Used car buyers are now also beginning to see many of the attractions of Proton ownership. The company offers long and comprehensive warranties on all its new vehicles, a sure sign that reliability and durability are more than just sales talk. Used buyers have realised this and are beginning to discover the bargains that exist. Protons can still take a little effort to track down, however, unless you go through a main dealer.
Costing several thousand pounds below Western European competitors, Protons are relatively plush, easy to drive, hold their value and never let their owners down. In short, they get the job done better than anything else even close to the price.

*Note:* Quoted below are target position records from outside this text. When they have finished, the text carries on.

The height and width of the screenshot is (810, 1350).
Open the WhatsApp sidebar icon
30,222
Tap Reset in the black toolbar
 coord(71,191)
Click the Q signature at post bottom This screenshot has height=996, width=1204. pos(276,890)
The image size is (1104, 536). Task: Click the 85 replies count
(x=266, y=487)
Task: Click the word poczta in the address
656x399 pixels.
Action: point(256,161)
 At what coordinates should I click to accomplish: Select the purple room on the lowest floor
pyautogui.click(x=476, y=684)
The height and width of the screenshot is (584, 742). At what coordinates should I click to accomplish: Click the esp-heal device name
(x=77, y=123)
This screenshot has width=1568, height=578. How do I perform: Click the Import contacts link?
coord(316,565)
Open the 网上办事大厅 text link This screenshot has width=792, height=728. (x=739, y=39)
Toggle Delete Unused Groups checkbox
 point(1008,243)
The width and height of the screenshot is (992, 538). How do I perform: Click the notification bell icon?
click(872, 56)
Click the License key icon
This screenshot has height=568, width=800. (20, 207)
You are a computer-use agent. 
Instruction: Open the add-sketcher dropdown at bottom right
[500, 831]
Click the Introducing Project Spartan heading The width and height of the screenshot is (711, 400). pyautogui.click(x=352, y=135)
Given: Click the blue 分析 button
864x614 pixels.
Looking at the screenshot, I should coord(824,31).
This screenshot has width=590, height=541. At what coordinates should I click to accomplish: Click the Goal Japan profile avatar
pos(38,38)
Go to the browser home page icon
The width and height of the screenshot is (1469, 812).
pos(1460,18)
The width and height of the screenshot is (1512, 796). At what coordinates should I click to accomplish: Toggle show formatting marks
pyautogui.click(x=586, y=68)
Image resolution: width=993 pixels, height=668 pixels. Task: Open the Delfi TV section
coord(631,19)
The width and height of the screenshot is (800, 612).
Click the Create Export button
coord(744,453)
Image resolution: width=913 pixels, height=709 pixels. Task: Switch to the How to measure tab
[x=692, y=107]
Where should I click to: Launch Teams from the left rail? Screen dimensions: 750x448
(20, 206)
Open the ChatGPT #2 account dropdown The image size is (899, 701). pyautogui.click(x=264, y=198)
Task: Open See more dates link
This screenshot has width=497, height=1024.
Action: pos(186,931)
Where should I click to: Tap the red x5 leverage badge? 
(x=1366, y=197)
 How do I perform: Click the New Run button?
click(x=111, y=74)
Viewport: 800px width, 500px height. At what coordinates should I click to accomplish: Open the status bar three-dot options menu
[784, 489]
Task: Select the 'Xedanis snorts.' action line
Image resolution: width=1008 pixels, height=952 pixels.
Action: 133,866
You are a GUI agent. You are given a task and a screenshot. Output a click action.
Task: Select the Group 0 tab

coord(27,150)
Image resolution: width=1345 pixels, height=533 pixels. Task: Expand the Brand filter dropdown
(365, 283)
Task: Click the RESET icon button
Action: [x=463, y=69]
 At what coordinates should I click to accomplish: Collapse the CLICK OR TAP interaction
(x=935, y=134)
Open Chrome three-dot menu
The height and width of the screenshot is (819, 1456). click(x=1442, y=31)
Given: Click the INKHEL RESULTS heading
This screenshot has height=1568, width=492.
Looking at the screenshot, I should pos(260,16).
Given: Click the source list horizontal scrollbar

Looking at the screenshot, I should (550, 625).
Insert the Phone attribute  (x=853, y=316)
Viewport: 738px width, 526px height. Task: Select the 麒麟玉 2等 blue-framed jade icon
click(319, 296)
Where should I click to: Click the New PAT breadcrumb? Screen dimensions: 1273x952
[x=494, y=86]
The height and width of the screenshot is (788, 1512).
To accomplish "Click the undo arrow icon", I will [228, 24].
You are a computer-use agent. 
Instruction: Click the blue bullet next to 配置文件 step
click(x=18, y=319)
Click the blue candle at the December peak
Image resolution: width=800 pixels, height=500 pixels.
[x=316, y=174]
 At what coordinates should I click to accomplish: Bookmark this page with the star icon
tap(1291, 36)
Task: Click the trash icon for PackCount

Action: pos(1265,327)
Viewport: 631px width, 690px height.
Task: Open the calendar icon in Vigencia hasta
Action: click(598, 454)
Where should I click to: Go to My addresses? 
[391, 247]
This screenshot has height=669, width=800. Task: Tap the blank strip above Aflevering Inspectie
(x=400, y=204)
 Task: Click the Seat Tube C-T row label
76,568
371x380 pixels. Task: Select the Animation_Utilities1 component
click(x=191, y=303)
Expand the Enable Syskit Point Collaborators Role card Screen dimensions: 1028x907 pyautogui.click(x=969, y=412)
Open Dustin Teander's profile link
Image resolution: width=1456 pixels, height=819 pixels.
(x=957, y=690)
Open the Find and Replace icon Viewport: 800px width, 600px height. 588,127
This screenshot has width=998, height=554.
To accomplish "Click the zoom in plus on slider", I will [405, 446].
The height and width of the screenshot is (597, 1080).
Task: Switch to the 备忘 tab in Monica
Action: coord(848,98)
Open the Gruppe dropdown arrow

Proton's first models, the Mpi Saloon and Aeroback, were launched here in March 1989. It wasn't until the arrival of the Compact in October 1995, however, that the rounded look with which we now associate Protons first appeared. Until October 1999, the 1.3, 1.5 and 1.6-litre three-door hatchbacks remained largely unchanged but they were then re-christened Satria and joined by a range-topping 1.8GTi model with twin cam engine and Lotus-tuned chassis. In 2000, Proton rearranged the mainstream model designations, confusingly adding 'S LE' to the trim levels and adjusting specifications slightly.
In early 2001, this approach was dropped, a five year warranty included on all models and the 1.6-litre model given a sportier look and re-christened 'Sprint'. If you couldn't stretch to the GTi, a £9,299 Sport model was introduced in summer 2001 that gave all the looks with an insurance-friendly 86bhp 1.5-litre engine.